The status of other carbon-trading systems is mixed. The EU, which plans to cut its emissions by 40% below 1990 levels by 2030, is currently overhauling its trading scheme to reduce the number of emissions allowances available; the price of carbon has temporarily collapsed as a result of over-allocation of allowances during the recession. China is pushing forward with regional carbon-trading schemes, and the United States — which is reluctant to put a price on emissions — has announced plans to cut emissions from power plants by 30% from 2005 levels by 2030. This will be achieved by improving efficiencies, shifting from coal power to gas and renewables, and implementing regional cap-and-trade emissions schemes.

The United Nations hopes to hammer out a binding international climate agreement by 2015, based on national commitments.

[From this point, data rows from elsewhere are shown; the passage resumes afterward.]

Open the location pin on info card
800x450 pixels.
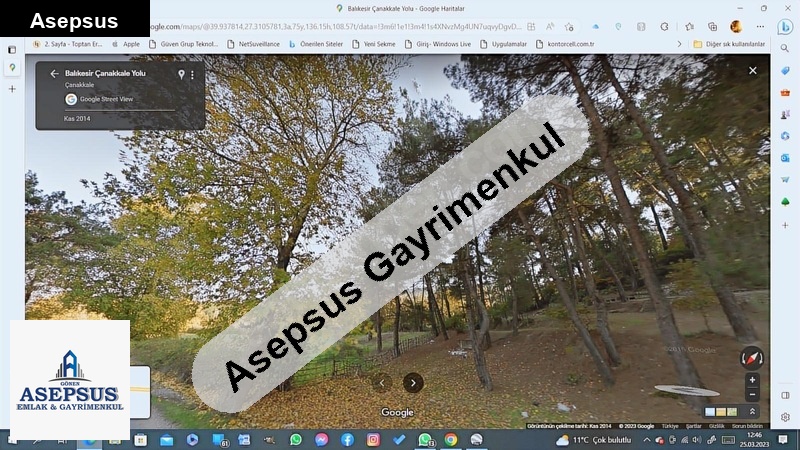(181, 74)
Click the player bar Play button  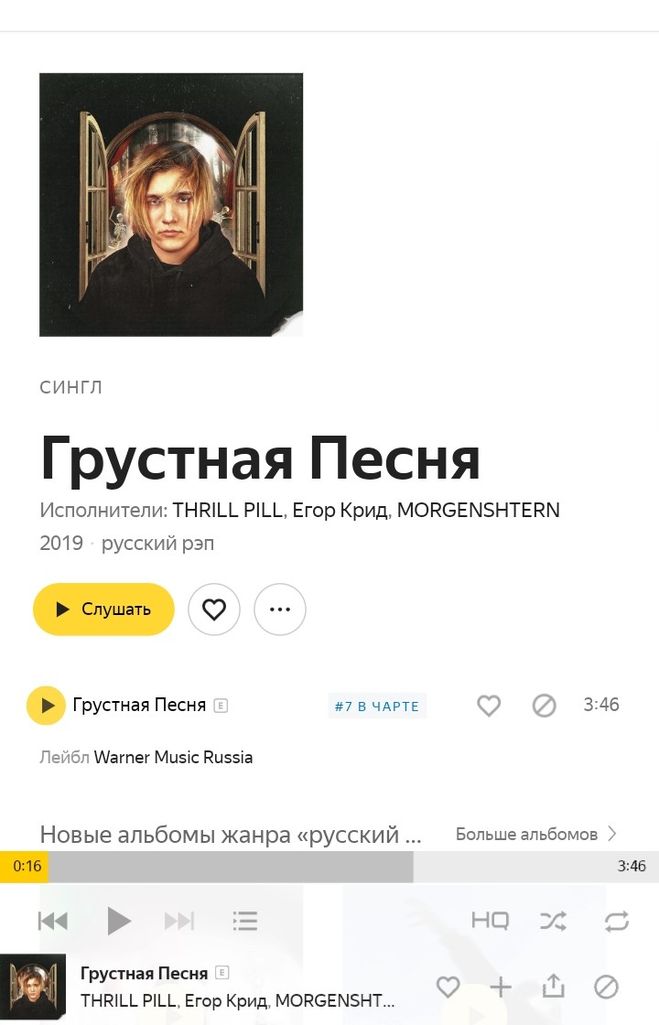(x=118, y=921)
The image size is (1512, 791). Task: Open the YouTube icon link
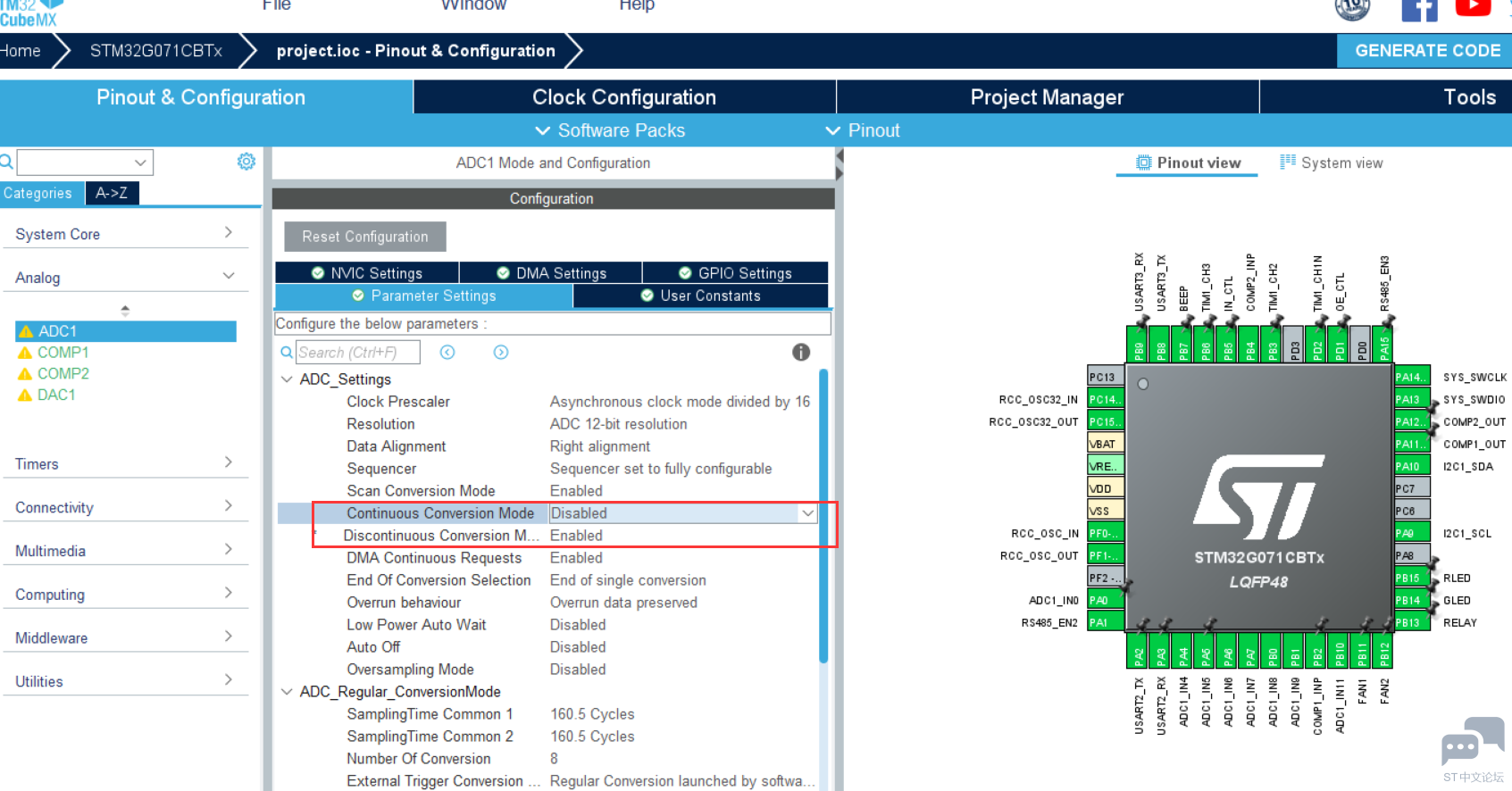(x=1473, y=8)
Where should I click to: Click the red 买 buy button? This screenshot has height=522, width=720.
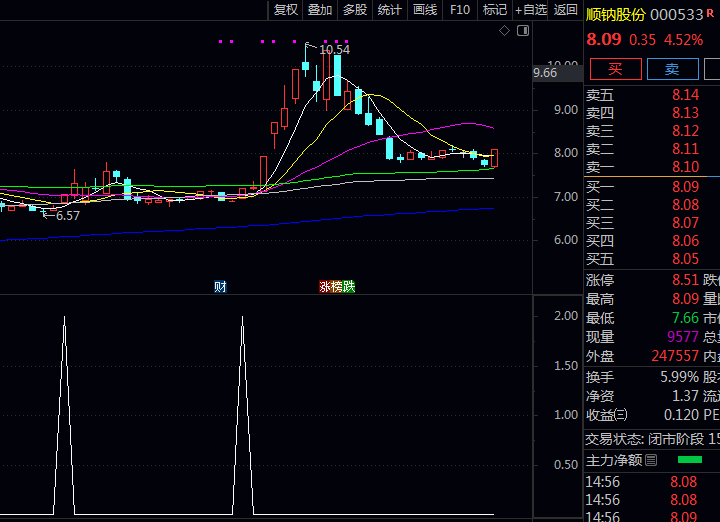click(x=615, y=69)
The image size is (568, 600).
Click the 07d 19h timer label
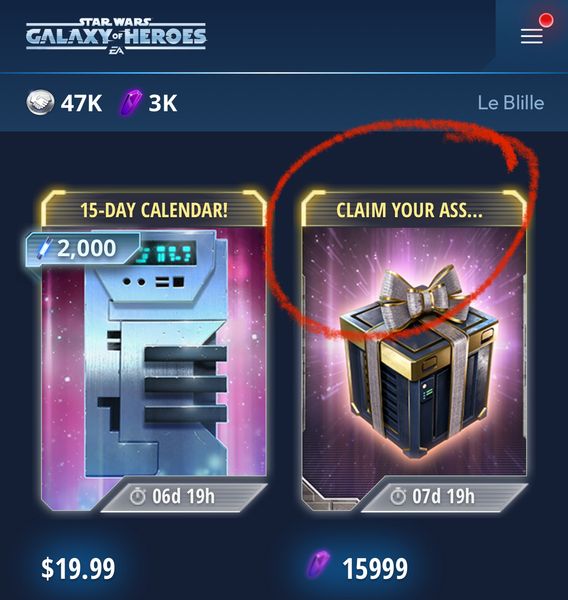click(444, 497)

As part of this process, major economies including Australia are supposed to submit their post-2020 emissions-reduction targets to the UN by April next year.

But Australia’s U-turns on the carbon tax and other climate policies may discourage other nations from being as ambitious as they might have been, says Elliot Diringer, executive vice-president of the US Center for Climate and Energy Solutions in Arlington, Virginia. “Australia’s decision underscores the vagaries of domestic policy-making,” he says. “It saps rather than strengthens the global momentum — but it will not deter a global climate agreement in 2015.”

The Australian Climate Change Authority (CCA), established by the previous govern­ment to provide advice on emissions targets, recommended in February that Australia’s reduction goal should be 19% below 2000 levels by 2020. The present government intends to close the CCA.

“The government’s relatively weak and ineffective action on climate change is not consistent with a fair contribution from Australia towards global efforts to avoid dangerous climate change,” says David Karoly, a climate scientist at the University of Melbourne and a member of the CCA.

Economists think that carbon pricing is the most efficient way to cut emissions. But Michael Grubb, who studies energy and climate policies at University College London, says that this often ignores the political reality — where decision-making tends to follow voters’ immediate wishes and concerns.